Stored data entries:
=-=-=
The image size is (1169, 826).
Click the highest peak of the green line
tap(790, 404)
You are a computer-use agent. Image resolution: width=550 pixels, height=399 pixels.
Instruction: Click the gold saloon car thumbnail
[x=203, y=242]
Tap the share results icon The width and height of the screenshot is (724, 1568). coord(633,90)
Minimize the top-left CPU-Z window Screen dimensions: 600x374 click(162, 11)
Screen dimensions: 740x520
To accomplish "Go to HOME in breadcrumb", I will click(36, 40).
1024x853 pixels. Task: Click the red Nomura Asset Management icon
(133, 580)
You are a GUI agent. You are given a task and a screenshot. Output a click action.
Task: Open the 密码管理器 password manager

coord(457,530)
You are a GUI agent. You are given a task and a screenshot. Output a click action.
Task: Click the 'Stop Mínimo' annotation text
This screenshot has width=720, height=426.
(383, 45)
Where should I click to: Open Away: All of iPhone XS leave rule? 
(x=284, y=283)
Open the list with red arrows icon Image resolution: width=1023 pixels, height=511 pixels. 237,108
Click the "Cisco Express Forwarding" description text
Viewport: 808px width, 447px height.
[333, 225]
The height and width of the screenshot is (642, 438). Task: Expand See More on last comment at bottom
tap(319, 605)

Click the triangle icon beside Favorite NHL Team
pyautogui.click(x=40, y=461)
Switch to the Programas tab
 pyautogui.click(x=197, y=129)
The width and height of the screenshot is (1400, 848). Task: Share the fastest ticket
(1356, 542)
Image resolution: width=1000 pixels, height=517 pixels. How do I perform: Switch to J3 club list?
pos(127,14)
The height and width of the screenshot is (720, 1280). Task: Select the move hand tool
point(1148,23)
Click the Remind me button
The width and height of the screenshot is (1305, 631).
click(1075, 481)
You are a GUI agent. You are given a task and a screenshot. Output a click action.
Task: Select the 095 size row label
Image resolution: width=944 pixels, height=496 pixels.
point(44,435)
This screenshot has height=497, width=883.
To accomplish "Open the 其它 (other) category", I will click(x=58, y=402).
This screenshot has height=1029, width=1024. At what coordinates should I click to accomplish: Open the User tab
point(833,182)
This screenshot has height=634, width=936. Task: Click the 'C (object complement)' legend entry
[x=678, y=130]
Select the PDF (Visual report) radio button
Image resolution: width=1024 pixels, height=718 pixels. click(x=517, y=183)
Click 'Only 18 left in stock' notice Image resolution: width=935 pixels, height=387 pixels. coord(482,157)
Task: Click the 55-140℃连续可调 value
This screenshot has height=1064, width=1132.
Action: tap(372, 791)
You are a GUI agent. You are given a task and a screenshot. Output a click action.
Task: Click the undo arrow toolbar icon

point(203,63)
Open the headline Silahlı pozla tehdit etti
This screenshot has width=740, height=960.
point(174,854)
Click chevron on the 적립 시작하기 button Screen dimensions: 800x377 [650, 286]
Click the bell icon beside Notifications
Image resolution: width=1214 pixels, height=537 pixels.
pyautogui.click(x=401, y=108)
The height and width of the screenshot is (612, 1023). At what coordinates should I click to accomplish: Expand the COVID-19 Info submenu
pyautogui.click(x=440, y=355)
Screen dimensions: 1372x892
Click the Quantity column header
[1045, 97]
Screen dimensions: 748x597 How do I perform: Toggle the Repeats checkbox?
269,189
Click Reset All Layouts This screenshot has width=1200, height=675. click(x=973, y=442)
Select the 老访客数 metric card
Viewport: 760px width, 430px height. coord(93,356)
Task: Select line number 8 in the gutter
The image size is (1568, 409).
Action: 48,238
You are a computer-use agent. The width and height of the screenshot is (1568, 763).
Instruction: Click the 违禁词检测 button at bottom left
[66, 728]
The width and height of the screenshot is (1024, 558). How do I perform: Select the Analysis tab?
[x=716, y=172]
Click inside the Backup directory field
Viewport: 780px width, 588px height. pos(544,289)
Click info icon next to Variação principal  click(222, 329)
=-=-=
Output every record above, exactly as written.

The image size is (1169, 826).
Click the highest peak of the green line
tap(790, 404)
You are a computer-use agent. Image resolution: width=550 pixels, height=399 pixels.
Instruction: Click the gold saloon car thumbnail
[x=203, y=242]
Tap the share results icon The width and height of the screenshot is (724, 1568). coord(633,90)
Minimize the top-left CPU-Z window Screen dimensions: 600x374 click(162, 11)
Screen dimensions: 740x520
To accomplish "Go to HOME in breadcrumb", I will click(36, 40).
1024x853 pixels. Task: Click the red Nomura Asset Management icon
(133, 580)
You are a GUI agent. You are given a task and a screenshot. Output a click action.
Task: Open the 密码管理器 password manager

coord(457,530)
You are a GUI agent. You are given a task and a screenshot. Output a click action.
Task: Click the 'Stop Mínimo' annotation text
This screenshot has width=720, height=426.
(383, 45)
Where should I click to: Open Away: All of iPhone XS leave rule? 
(x=284, y=283)
Open the list with red arrows icon Image resolution: width=1023 pixels, height=511 pixels. 237,108
Click the "Cisco Express Forwarding" description text
Viewport: 808px width, 447px height.
[333, 225]
The height and width of the screenshot is (642, 438). Task: Expand See More on last comment at bottom
tap(319, 605)

Click the triangle icon beside Favorite NHL Team
pyautogui.click(x=40, y=461)
Switch to the Programas tab
 pyautogui.click(x=197, y=129)
The width and height of the screenshot is (1400, 848). Task: Share the fastest ticket
(1356, 542)
Image resolution: width=1000 pixels, height=517 pixels. How do I perform: Switch to J3 club list?
pos(127,14)
The height and width of the screenshot is (720, 1280). Task: Select the move hand tool
point(1148,23)
Click the Remind me button
The width and height of the screenshot is (1305, 631).
click(1075, 481)
You are a GUI agent. You are given a task and a screenshot. Output a click action.
Task: Select the 095 size row label
Image resolution: width=944 pixels, height=496 pixels.
point(44,435)
This screenshot has height=497, width=883.
To accomplish "Open the 其它 (other) category", I will click(x=58, y=402).
This screenshot has height=1029, width=1024. At what coordinates should I click to accomplish: Open the User tab
point(833,182)
This screenshot has height=634, width=936. Task: Click the 'C (object complement)' legend entry
[x=678, y=130]
Select the PDF (Visual report) radio button
Image resolution: width=1024 pixels, height=718 pixels. click(x=517, y=183)
Click 'Only 18 left in stock' notice Image resolution: width=935 pixels, height=387 pixels. coord(482,157)
Task: Click the 55-140℃连续可调 value
This screenshot has height=1064, width=1132.
Action: tap(372, 791)
You are a GUI agent. You are given a task and a screenshot. Output a click action.
Task: Click the undo arrow toolbar icon

point(203,63)
Open the headline Silahlı pozla tehdit etti
This screenshot has width=740, height=960.
point(174,854)
Click chevron on the 적립 시작하기 button Screen dimensions: 800x377 [650, 286]
Click the bell icon beside Notifications
Image resolution: width=1214 pixels, height=537 pixels.
pyautogui.click(x=401, y=108)
The height and width of the screenshot is (612, 1023). At what coordinates should I click to accomplish: Expand the COVID-19 Info submenu
pyautogui.click(x=440, y=355)
Screen dimensions: 1372x892
Click the Quantity column header
[1045, 97]
Screen dimensions: 748x597 How do I perform: Toggle the Repeats checkbox?
269,189
Click Reset All Layouts This screenshot has width=1200, height=675. click(x=973, y=442)
Select the 老访客数 metric card
Viewport: 760px width, 430px height. coord(93,356)
Task: Select line number 8 in the gutter
The image size is (1568, 409).
Action: 48,238
You are a computer-use agent. The width and height of the screenshot is (1568, 763).
Instruction: Click the 违禁词检测 button at bottom left
[66, 728]
The width and height of the screenshot is (1024, 558). How do I perform: Select the Analysis tab?
[x=716, y=172]
Click inside the Backup directory field
Viewport: 780px width, 588px height. pos(544,289)
Click info icon next to Variação principal  click(222, 329)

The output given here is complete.